外套はどこかに飛んでいき、華奢な少年の身体が倒れている。
改めて背中と首に双剣をたたき込む。
数度の痙攣の後、ゆっくりと血が岩に流れ込む様を、じっと見ていた。
拍手の音が聞こえる。
「やあおめでとう、この未来は見えていなかったけれど、靄がかっていたからこれが僕の運命だったんだね。僕を殺しきれるほどの成長を見せたとは」
はじかれたように周囲を見渡す。人の姿、気配はなく、ただ声だけがかすかにこだましている。

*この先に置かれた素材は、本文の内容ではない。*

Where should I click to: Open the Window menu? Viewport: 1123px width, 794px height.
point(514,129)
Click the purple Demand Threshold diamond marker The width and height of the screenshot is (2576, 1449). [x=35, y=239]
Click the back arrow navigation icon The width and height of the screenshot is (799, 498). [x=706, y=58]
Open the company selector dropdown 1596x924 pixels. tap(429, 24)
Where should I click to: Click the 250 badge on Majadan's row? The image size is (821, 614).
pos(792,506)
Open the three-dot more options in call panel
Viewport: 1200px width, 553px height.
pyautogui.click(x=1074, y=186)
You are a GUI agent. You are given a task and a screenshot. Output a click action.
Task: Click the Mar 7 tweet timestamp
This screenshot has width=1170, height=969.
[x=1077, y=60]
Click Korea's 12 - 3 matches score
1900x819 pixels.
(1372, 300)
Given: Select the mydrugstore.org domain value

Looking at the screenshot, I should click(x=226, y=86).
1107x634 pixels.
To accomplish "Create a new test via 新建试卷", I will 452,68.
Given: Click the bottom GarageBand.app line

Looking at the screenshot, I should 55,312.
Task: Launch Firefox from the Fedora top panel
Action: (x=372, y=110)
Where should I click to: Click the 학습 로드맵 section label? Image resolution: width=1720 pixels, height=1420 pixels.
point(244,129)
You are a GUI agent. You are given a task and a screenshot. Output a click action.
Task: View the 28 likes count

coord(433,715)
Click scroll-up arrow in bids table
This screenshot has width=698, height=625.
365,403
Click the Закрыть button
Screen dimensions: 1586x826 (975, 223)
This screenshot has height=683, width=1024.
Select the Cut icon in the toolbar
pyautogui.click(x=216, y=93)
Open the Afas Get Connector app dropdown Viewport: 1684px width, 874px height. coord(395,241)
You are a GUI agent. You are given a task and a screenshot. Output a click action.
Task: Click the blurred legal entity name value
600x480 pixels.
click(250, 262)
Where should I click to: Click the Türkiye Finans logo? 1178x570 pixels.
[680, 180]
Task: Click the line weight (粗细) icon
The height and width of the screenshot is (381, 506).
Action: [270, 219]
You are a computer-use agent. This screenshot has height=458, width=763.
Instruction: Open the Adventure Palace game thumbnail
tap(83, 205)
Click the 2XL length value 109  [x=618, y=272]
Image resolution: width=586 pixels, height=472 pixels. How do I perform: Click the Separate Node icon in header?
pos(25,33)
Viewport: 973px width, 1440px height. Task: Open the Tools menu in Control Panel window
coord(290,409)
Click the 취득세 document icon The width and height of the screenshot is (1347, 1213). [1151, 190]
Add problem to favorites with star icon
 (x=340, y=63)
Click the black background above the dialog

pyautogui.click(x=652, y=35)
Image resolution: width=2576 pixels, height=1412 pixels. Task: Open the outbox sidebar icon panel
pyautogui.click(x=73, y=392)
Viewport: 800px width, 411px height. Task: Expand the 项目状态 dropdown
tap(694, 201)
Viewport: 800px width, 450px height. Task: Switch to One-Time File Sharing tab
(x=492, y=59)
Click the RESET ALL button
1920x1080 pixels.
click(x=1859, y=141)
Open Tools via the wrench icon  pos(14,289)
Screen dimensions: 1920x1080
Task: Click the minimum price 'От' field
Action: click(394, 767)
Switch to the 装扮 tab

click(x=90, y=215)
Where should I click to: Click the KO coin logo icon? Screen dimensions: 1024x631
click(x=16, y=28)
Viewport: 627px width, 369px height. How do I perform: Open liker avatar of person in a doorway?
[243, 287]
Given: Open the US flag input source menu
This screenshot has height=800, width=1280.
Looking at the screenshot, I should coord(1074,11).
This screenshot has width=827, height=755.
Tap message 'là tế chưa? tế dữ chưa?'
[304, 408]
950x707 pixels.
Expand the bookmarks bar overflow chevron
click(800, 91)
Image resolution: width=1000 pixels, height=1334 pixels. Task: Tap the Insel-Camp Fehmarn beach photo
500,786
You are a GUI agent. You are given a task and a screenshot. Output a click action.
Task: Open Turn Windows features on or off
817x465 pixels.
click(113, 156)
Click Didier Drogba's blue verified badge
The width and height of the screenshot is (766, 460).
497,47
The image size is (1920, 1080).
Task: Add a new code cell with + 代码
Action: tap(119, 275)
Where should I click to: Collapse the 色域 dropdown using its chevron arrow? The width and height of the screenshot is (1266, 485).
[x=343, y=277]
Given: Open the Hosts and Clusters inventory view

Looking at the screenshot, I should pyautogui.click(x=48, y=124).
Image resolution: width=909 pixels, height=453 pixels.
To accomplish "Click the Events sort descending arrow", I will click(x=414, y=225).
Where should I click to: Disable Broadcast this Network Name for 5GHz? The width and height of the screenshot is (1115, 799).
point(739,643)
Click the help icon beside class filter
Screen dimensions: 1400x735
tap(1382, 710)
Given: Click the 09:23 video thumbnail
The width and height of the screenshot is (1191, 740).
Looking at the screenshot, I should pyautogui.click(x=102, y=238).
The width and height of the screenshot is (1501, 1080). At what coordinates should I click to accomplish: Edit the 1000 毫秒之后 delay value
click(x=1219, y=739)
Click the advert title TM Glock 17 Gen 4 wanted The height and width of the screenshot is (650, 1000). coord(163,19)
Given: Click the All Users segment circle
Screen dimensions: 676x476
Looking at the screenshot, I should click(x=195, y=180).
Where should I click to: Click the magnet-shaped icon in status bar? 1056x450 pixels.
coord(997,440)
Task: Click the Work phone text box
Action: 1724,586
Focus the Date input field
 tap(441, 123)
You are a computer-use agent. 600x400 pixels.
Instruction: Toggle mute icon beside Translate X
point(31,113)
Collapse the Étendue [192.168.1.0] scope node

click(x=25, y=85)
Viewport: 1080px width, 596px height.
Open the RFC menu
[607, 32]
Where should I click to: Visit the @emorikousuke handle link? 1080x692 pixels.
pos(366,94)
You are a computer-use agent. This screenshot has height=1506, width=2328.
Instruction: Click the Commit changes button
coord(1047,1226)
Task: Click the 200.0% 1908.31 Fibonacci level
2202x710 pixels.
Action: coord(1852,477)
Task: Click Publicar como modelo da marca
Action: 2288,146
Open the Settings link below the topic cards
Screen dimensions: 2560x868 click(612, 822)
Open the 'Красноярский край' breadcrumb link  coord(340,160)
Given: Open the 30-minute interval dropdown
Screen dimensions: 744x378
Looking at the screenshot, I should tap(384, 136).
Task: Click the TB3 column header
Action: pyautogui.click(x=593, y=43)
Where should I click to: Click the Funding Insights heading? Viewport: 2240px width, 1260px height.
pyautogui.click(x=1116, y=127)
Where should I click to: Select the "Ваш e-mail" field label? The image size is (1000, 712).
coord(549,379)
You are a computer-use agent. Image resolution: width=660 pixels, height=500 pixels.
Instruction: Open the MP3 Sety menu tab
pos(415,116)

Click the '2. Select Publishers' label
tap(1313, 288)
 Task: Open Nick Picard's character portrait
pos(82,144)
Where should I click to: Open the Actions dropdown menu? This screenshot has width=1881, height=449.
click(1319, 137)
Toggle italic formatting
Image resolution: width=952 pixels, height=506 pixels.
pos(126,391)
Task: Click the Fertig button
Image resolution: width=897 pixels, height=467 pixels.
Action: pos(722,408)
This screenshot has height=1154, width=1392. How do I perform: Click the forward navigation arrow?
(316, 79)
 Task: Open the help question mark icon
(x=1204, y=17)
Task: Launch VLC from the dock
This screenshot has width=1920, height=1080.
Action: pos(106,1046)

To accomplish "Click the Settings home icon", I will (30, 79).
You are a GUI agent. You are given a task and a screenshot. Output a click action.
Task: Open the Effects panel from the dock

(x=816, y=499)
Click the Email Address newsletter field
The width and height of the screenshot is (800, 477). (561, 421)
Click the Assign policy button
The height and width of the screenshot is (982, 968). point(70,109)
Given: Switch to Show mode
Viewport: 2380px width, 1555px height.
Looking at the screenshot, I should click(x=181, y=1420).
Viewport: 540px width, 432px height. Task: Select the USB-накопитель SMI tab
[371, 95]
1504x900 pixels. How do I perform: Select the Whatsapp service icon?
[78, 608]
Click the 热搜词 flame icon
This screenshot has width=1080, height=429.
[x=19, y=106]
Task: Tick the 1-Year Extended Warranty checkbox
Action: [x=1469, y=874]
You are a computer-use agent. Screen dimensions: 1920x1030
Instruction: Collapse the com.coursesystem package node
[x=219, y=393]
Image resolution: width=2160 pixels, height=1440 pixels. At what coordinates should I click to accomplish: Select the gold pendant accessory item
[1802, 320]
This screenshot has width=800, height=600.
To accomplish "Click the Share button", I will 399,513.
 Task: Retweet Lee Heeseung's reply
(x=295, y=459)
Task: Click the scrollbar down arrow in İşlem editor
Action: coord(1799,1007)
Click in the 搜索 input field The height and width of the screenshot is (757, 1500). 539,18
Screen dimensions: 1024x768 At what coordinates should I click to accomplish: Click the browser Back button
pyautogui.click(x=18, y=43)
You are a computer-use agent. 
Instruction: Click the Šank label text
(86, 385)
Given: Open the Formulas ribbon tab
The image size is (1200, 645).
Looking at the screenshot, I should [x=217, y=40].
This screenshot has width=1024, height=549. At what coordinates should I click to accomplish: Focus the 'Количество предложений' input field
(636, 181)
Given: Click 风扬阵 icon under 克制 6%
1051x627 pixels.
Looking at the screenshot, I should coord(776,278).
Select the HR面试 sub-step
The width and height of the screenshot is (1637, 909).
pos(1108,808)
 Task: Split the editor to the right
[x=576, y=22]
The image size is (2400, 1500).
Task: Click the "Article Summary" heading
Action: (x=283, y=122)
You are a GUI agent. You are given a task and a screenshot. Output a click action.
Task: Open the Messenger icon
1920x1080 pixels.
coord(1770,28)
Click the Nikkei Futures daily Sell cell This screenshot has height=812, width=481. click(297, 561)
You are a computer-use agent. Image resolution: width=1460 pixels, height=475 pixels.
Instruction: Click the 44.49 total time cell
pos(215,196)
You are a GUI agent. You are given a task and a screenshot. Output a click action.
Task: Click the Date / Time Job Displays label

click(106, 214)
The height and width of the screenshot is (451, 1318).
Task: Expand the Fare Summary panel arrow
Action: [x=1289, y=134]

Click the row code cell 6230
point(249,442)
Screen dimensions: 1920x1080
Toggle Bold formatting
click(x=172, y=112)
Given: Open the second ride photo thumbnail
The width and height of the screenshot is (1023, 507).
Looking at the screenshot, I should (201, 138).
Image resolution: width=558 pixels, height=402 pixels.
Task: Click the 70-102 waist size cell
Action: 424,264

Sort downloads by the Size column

「安心しなよ、その身体に入ってたのは正真正銘僕の魂だ。これは、君へのプレゼントに少しばかり仕込んであった僕の意識だよ、じきに消えるけどね」
その声と共に、崩落した天井からナニカが落ちてきた。
それを目視した瞬間、なにかいいようのない予感が脳を貫いた。
砂煙が晴れ、その姿がはっきりと見えた。見えてしまった。
「あ、あ、あぁ‥」
「気に入ってくれたかな?僕の意識が消えるから制御が利かなくなってしまって、君を襲ってしまうかもしれない。今の君なら返り討ちにできる程度の力はあるんだろうけどね?こういう結末を迎えるのは僕としては望むところではないんだけれど、今生きている者としてケリを付けて欲しいな」
その姿は、心から焦がれていた、いたずらっぽい目と八重歯が魅力的な、私の好きな彼だった。